I love this shot. Last weekend we attended an annual family camp hosted by my daughters’ preschool (and the related outdoors school for elementary kids). We drove about two hours to get to there. Shortly after arriving, I found myself peacefully enjoying the moment. It’s a beautiful spot. Actually, it was crowded with tents, but they were the tents of friends. I felt relaxed and concluded it was well worth the drive and cost of getting there.
Later that evening we had a potluck. I privately wondered if some American had influenced the Sensei in the past, because I believe the “potluck dinner” is an import. But it was like no other potluck I’ve attended before. All the families sat at their own tables and put their dish in front of them. Then everyone took his/her plate and circulated to the other tables. It’s quite interesting going to a table where a family is still sitting (everyone didn’t get up all at once) and take some of their food right in front of them. Of course, this resulted in numerous short conversations. One family made gyoza stuffed with kimchi and natto! I dislike natto, but those gyoza tasted great. The sensei had a pan of stovetop lasagna made with eggroll wrappers instead of noodles. We served boolgogi (marinated Korean beef) that we bought at Costco.
Also, we brought a box of chocolate covered espresso beans back from the USA (from Trader Joe’s, for all you Californios).

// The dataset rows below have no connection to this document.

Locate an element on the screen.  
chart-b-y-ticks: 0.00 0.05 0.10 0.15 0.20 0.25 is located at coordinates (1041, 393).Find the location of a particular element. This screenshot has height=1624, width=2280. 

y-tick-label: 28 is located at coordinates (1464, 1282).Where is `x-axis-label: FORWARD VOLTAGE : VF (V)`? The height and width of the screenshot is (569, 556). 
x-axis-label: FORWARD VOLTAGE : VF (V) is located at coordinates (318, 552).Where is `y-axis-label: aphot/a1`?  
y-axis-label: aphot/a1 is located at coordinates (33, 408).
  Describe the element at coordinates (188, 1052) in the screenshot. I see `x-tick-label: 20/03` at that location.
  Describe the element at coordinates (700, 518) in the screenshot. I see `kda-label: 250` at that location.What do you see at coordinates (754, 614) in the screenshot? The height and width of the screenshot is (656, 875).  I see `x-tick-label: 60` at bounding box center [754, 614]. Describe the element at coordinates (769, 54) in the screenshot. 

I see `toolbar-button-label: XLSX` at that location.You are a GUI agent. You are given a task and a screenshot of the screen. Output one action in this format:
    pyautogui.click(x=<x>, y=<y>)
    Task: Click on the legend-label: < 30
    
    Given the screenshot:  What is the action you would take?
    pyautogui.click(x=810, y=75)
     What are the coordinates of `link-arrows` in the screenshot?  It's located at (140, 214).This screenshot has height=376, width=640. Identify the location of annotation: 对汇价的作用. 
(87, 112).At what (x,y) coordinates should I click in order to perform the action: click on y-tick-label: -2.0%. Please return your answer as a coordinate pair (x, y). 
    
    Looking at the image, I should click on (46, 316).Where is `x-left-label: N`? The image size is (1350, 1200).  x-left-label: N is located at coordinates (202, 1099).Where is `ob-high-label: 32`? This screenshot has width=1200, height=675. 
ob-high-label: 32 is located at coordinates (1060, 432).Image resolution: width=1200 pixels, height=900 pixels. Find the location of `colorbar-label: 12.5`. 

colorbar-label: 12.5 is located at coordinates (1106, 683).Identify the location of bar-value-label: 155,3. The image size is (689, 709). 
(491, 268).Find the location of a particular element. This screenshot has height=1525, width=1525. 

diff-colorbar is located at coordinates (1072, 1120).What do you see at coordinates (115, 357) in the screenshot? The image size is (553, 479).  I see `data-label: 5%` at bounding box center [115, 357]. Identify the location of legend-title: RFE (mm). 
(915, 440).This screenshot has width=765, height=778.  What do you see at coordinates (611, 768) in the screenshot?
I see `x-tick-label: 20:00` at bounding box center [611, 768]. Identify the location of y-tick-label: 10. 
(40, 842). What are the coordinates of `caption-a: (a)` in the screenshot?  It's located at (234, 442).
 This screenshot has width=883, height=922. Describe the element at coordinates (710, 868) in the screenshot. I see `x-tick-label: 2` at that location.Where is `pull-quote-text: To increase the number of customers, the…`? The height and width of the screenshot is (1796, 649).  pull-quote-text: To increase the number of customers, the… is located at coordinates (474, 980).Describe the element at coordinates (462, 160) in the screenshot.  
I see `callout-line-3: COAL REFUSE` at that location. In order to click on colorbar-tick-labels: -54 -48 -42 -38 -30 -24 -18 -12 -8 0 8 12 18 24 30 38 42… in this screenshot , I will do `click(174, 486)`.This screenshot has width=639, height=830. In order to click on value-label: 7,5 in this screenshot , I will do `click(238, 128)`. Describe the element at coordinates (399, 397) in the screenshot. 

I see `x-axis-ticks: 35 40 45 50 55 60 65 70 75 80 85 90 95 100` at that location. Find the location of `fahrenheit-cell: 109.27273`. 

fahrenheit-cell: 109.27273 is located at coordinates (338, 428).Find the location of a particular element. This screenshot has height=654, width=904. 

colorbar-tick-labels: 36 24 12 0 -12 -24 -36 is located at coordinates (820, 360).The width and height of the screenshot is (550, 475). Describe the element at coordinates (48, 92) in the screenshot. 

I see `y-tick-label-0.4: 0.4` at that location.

It’s customary when you return from a trip to bring some local snack food back to share with your friends. I figured that chocolate covered espresso beans (from Trader Joes) counted as “local food” and would be a new flavor for most Japanese people. I was right. They were a big hit, too.
At some point during the evening it occured to me that I had no awareness of being there as a foreigner. I felt no pressure to act a certain way. Noone had commented how extraordinary it was that I could use chopsticks. I was talking in imperfect Japanese, admittedly, but that didn’t stop conversations from forming. I felt accepted without it being a big deal. For a minute, just the thought threatened to ruin the moment, but then I put it aside.
I’m really thankful for our preschool/outdoors school friends!
By the way, that’s my wife and the twins in the purple kayak, and Reia is in the foreground wearing the pink life jacket.